Il est, avant tout, un enfant des quartiers nord Marseillais – et à pied ça fait loin jusqu’au Vieux Port… Il y est né en 81, à la cité des Créneaux, et a grandi à la Savine. L’AFP affirme qu’il aurait pu connaître une carrière pro de footballeur avec une sélection dans l’équipe olympique algérienne. Le Bondy Blog raconte que le travail lui a évité de sombrer dans la délinquance.
Son premier boulot, il le décroche, mineur, au Mac Do Saint-Barthélémy, comme équipier. Il a 17 ans et nous sommes alors en 98. Il y restera plus de vingt ans en grimpant tous les échelons jusqu’à devenir directeur adjoint.
Seulement il a aussi le goût des combats collectifs et de la justice sociale : syndiqué à la CGT puis à FO, il mène de nombreuses batailles en obtenant notamment une prime du 13ème mois, avantage étendu à l’ensemble des fast-foods français.
Saint-Barthélémy devient un symbole, jusqu’aux USA, et un repère pour de nombreux salariés précaires exploités par la multinationale.
Difficile de croire au hasard lorsque Mac Do décide, en 2018, de fermer le restaurant au prétexte qu’il n’est plus rentable.
Désespéré, il menace de s’immoler par le feu pour dénoncer cette décision. Avant de préférer souffler sur une autre flamme : celle d’une lutte du pot de terre contre le pot de fer afin de refuser une liquidation judiciaire. Une lutte XXL durant deux ans avec occupation des locaux.

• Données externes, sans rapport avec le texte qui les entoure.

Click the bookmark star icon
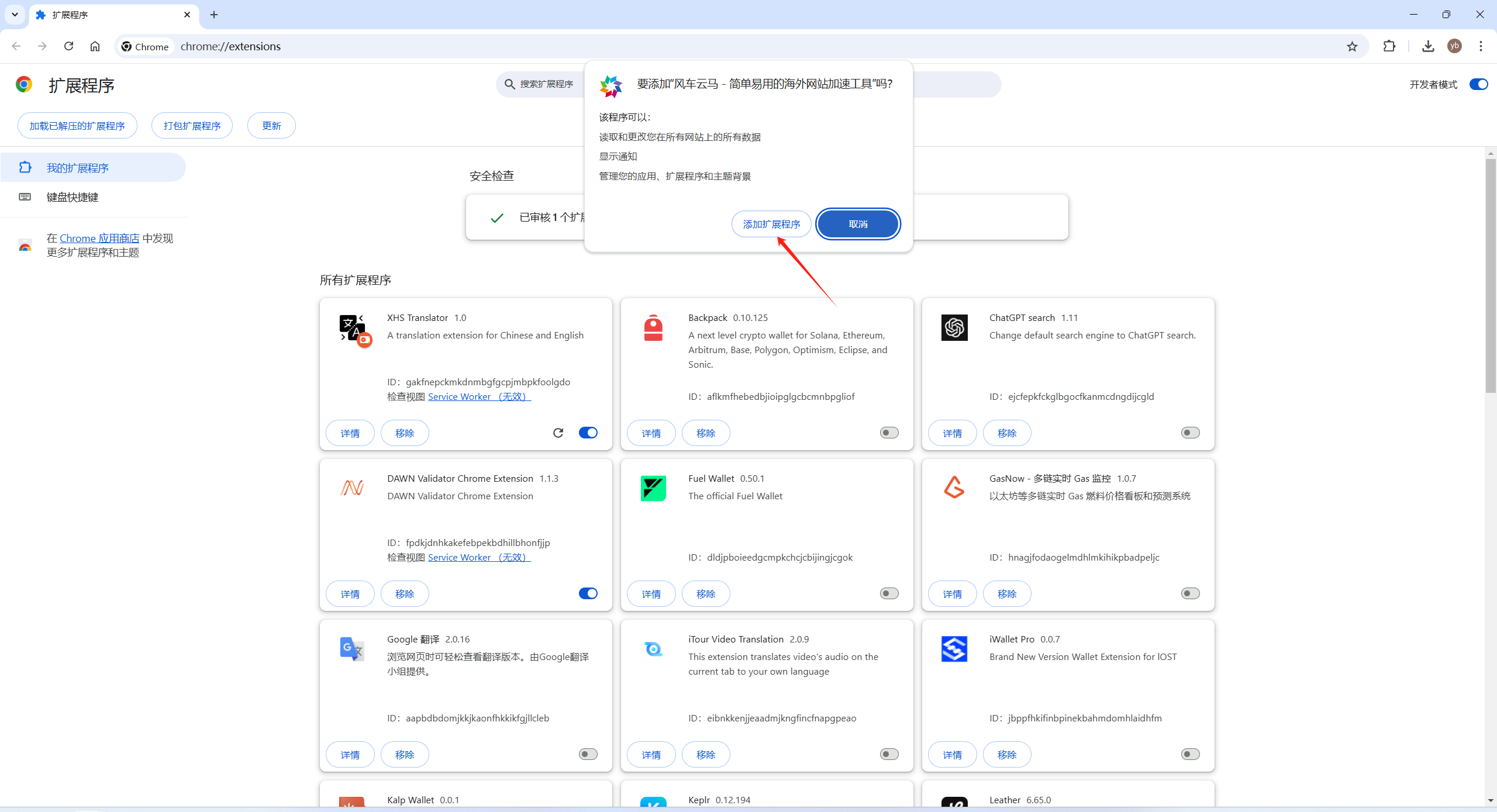Viewport: 1497px width, 812px height. coord(1352,47)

En décembre 2019 la liquidation est prononcée. Mais l’occupation se poursuit et le combat prend une nouvelle dimension. Durant le premier confinement, alors que les pouvoirs publics brillent par leur absence à Marseille, Saint-Barthélémy devient l’épicentre d’un mouvement autogéré pour répondre à l’urgence sociale. En un an, 100 000 personnes sont secourues et jusqu’à 2000 familles par semaine reçoivent des colis d’aide alimentaire.
Kamel Guémari milite désormais au sein de l’Après M, afin de créer, toujours dans les locaux du Mac Do, un fast-social-food. Il pourrait prendre la forme d’une SCIC, une société coopérative d’intérêt collectif, réembauchant les anciens salariés… Et nous sommes tous invités à prendre notre « part du peuple » en souscrivant 25 euros pour rassembler les fonds nécessaires au lancement du projet…
Voilà donc Kamel Guémari bâtisseur. Mais bien entendu, ce n’est qu’un début, le combat continue…
M. G.
Vos adversaires n’hésitent pas à vous qualifier de squatteurs, de délinquants…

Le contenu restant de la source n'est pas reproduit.